Luckily, I had an alternative that while recognizing the life potentially taking hold of me, didn’t elevate it to the status of personhood that would have required me to have a non-stop conversation with my uterus. 

jesse-gardnerDuring my pre-transfer acupuncture session, the acupuncturist gave me a pep talk of sorts to get through the two week wait.  She warned against the effects of worrying and offered alternatives to allowing myself to get mired in it.  One alternative involved a visualization technique but with a twist.  Should I feel that worry coming on, welling up inside, I should imagine those two little blasts as points of light that grow stronger and stronger with every deep breath and feeling of relaxation.  Kind of like little headlights in my uterus that instead of dimming, get stronger each time the engine turns over. 

So far, I haven’t had much worrying, other than if it is possible for my ass to begin to blend into the couch. But, I have been visualizing those two little points of light and mentally sending them invitations to stick around for a while.  For now, though, I’ll leave that talking thing to the professionals.

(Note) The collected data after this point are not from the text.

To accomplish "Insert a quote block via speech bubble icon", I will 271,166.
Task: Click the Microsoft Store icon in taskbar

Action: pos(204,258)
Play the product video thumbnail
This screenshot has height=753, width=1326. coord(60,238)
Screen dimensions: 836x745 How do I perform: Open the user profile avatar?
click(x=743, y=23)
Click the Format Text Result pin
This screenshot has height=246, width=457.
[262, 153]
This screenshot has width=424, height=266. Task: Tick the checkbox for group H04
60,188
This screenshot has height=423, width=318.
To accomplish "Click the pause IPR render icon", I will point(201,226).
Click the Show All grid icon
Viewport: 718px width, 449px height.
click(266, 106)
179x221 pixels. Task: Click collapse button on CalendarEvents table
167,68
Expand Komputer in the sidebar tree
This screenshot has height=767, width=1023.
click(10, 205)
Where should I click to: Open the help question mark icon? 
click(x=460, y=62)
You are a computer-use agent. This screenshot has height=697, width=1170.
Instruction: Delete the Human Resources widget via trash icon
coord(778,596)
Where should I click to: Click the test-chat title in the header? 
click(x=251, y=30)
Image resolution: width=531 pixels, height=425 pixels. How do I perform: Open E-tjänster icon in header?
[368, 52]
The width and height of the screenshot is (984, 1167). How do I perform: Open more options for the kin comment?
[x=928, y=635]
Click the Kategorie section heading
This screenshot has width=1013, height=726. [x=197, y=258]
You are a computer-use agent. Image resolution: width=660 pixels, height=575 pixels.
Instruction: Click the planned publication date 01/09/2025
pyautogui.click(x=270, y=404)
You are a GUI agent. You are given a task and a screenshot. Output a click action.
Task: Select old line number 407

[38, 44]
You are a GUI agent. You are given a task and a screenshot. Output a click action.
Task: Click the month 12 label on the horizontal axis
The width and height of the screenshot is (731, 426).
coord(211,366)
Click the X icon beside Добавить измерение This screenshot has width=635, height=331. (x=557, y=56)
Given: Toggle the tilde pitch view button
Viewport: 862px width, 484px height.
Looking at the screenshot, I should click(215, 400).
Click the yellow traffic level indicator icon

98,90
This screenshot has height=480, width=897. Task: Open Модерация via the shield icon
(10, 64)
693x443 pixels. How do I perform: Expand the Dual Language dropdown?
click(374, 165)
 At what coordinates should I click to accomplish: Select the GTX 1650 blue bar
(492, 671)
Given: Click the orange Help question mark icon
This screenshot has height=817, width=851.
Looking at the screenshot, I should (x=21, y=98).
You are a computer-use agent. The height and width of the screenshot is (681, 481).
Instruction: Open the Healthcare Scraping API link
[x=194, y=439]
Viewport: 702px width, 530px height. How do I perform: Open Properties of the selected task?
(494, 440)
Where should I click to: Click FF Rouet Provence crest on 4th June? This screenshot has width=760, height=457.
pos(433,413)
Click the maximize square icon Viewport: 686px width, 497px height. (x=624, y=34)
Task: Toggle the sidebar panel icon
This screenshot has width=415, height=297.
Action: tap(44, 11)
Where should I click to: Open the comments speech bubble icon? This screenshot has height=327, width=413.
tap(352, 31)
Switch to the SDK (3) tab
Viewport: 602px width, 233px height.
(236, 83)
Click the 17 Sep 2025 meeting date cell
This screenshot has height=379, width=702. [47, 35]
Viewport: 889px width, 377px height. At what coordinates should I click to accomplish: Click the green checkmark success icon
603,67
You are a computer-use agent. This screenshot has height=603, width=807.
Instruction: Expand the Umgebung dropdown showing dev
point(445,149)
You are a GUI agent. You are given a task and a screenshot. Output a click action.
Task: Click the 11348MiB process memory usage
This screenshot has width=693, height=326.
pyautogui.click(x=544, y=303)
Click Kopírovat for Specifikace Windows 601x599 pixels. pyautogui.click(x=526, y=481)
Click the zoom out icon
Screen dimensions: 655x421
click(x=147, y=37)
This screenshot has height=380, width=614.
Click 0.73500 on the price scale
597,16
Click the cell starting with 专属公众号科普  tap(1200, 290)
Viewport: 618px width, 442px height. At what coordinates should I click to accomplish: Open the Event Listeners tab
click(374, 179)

images: flickrolf (top right); Jesse Gardner (bottom left)

So, Um, Yeah

I’m trying to avoid thinking about the Giant Elephant in my corner of the Internets.  You know, that thing that starts with a number and whose ending rhymes with ‘hate’ (how appropos).  You would think that since this is my 8th one (not counting the other pointless ones where I didn’t know if I ovulated and later learned that it didn’t matter because with my tubes blocked, no egg of mine was going to meet any sperm unless it was in a petri dish) I would have gotten used to it.  This isn’t really something you get used to as much as something you tolerate.

image: wendypants

I won’t lie and say that I’m blissfully ignorant of the tweakings and twitchings of my nether regions.  But rather than just register them and forget them in the space of one second (oh, was that my ovary?) like I do during non-major months, each is now followed by a furious round of The Is-It-or-Isn’t-It-Something-That-Is-Of-Any-Consequence-Whatsoever-Game.  And of course, I can’t stop because this is The Big One: the first time since my last miscarriage that we have a real shot at producing a squalling infant who will hopefully not inherit my nose.  Sometimes, I even allow it to escalate into thoughts of This Just Might Work.

And, then, I try to talk myself down from the ledge.  Hilarity ensues. 

I also can’t be blissfully ignorant that I am in That Period Which Must Not Be Named because I have to pretend as if I am pregnant.  So, it would seem that my attempt to stick my fingers in my ears and chant “la la la la” all day is not going to work.  After two false starts out of the gate where what I ate in the end had nothing to do with how things turned out – I could have drank like a fish both times and still had the same result – it now seems almost like this grotesque charade – no wine, no cheese, no caffeine, no baths, no eating dirt (didn’t do that one anyway), no exercise.

But, do it, I will, if there is even a small chance that I will have a live infant(s) in my arms nine months from now.  I still want it.